Vietnam Genome Project

VIETNAMESE-SPECIFIC DISEASE-ASSOCIATED VARIANTS AND SNP CHIP

INTRODUCTION

Vietnam-Specific disease-associated variants                                                                                                                                                                                                  Since its inception 13 years ago, the area of genome-wide association studies (GWAS) has demonstrated that it is capable of identifying significant genetic markers.   With more than 78% in the UK biobank and over 85% in the GTEx (Genotype-Tissue Expression) project, two of the largest population genetic projects until 2018, the majority of GWAS studies, however, have focused on populations of European ancestry. Estimates of the effect of genetics on human qualities, such as sickness, will be more precise for the groups that have been the subject of the most research. Inequalities in global pharmacology and customized medicine are thus raising rising concerns due to the significant bias in the usage of human genome information between groups in medical research. Initiatives like 1KVG are a trailblazer in eliminating inequality. This project's ability to find disease-related variations unique to Vietnamese people variants that have not previously been identified in studies that have traditionally favored people of European descent is a noteworthy outcome.                                                                                                                                                                                                                                     
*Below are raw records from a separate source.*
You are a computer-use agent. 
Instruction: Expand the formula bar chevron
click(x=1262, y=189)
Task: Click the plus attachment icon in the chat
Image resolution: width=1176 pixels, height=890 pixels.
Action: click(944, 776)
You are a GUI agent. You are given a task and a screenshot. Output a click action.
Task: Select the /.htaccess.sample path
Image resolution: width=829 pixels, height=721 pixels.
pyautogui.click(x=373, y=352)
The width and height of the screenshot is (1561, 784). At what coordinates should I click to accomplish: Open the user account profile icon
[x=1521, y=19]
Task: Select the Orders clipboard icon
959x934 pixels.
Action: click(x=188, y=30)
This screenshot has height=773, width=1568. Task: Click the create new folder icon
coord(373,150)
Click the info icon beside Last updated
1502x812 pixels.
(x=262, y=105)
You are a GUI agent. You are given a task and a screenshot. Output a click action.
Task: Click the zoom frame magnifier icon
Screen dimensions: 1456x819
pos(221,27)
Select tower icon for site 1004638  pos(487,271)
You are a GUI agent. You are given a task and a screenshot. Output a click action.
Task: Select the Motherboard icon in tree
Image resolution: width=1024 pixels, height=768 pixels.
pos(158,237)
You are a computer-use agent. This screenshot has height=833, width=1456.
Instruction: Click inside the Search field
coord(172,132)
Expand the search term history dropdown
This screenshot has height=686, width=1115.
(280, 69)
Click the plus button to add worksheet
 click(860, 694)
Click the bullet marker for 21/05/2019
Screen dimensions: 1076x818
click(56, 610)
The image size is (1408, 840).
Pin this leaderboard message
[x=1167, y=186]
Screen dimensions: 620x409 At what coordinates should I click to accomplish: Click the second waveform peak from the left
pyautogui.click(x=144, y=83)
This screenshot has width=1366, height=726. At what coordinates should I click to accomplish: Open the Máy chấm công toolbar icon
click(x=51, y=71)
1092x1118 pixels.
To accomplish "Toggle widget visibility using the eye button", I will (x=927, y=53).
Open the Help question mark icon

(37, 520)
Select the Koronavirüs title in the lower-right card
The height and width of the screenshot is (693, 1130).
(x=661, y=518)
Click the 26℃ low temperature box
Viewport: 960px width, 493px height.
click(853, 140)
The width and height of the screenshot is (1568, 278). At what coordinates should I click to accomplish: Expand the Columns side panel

SNP chip                                                                                                                                                                                                                                                                            Quantitative genetics' significant field of genomic prediction employs thousands to millions of DNA variants in a model to predict phenotypes. 11 As a result, phenotypic predictions are possible. A genomic prediction has greatly aided the livestock business by utilizing a combination of variations with side effects. 12 Visscher et al. have made significant contributions to human population genetics by employing genome-wide variations to determine the heritability of complex characteristics like height and neurological illnesses in humans. 

For Mendelian hereditary disorders, where just one or a few genes are involved in the development of the disease phenotype, a number of commercial SNP chips have been developed. However, the majority of prevalent illnesses are thought to represent complicated genetic features.                                                                                                                                                                        

Overview of LmTag. (i) Imputation accuracy modeling, this includes modeling imputation accuracy metric as a function of LDs, MAFs and genomic distances. (ii) Functional scoring, this includes steps of weighting functional scores of SNPs based on public databases. (iii) Functional tag SNP selection, imputation capability of each SNP is represented as triangles while functional scores are showed in the lower rectangles. When K = 1, the beam search algorithm becomes the best-first search that select SNP with the highest estimated imputation performance - colored bold red triangles. When K > 1, the algorithm selects top K SNPs with the highest estimated imputation performances – colored light pink triangles, the functional scores in these SNPs – colored light green is weighted to find the highest functional SNPs as tag SNPs – colored bold red triangles.

Overview of LmTag. (i) Imputation accuracy modeling, this includes modeling imputation accuracy metric as a function of LDs, MAFs and genomic distances. (ii) Functional scoring, this includes steps of weighting functional scores of SNPs based on public databases. (iii) Functional tag SNP selection, imputation capability of each SNP is represented as triangles while functional scores are showed in the lower rectangles. When K = 1, the beam search algorithm becomes the best-first search that select SNP with the highest estimated imputation performance - colored bold red triangles. When K > 1, the algorithm selects top K SNPs with the highest estimated imputation performances – colored light pink triangles, the functional scores in these SNPs – colored light green is weighted to find the highest functional SNPs as tag SNPs – colored bold red triangles.

PRODUCT DESCRIPTION

Regardless of the rapid development of next-generation sequencing technologies, microarray-based genotyping combined with the imputation of untyped variants remains a cost-effective means to interrogate genetic variations across the human genome. This technology is widely used in genome-wide association studies (GWAS) at bio-bank scales, and more recently, in polygenic score (PGS) analysis to predict and stratify disease risk. In principle, genotyping SNP arrays are designed by selecting a set of SNPs, commonly referred to as “tag SNPs”, which maximize coverage of un-genotyped DNA variants through associations between these alleles in the population (known as linkage disequilibrium, LD). The fact that the majority of human genetic variants are rare and population-specific demands customizing SNP arrays to improve over those designed for global or super populations. In this project, we aim to utilize the availability of the 1000 Vietnamese genome project with an extensive LD map to customize a novel SNP array for Vietnamese with higher imputation performance. We also leverage the functional variants identified in VGP project to increase the number of likely causal variant in the SNP array content. The new SNP array is expected to provide an accurate platform for genotyping genomes of Vietnamese at an affordable cost.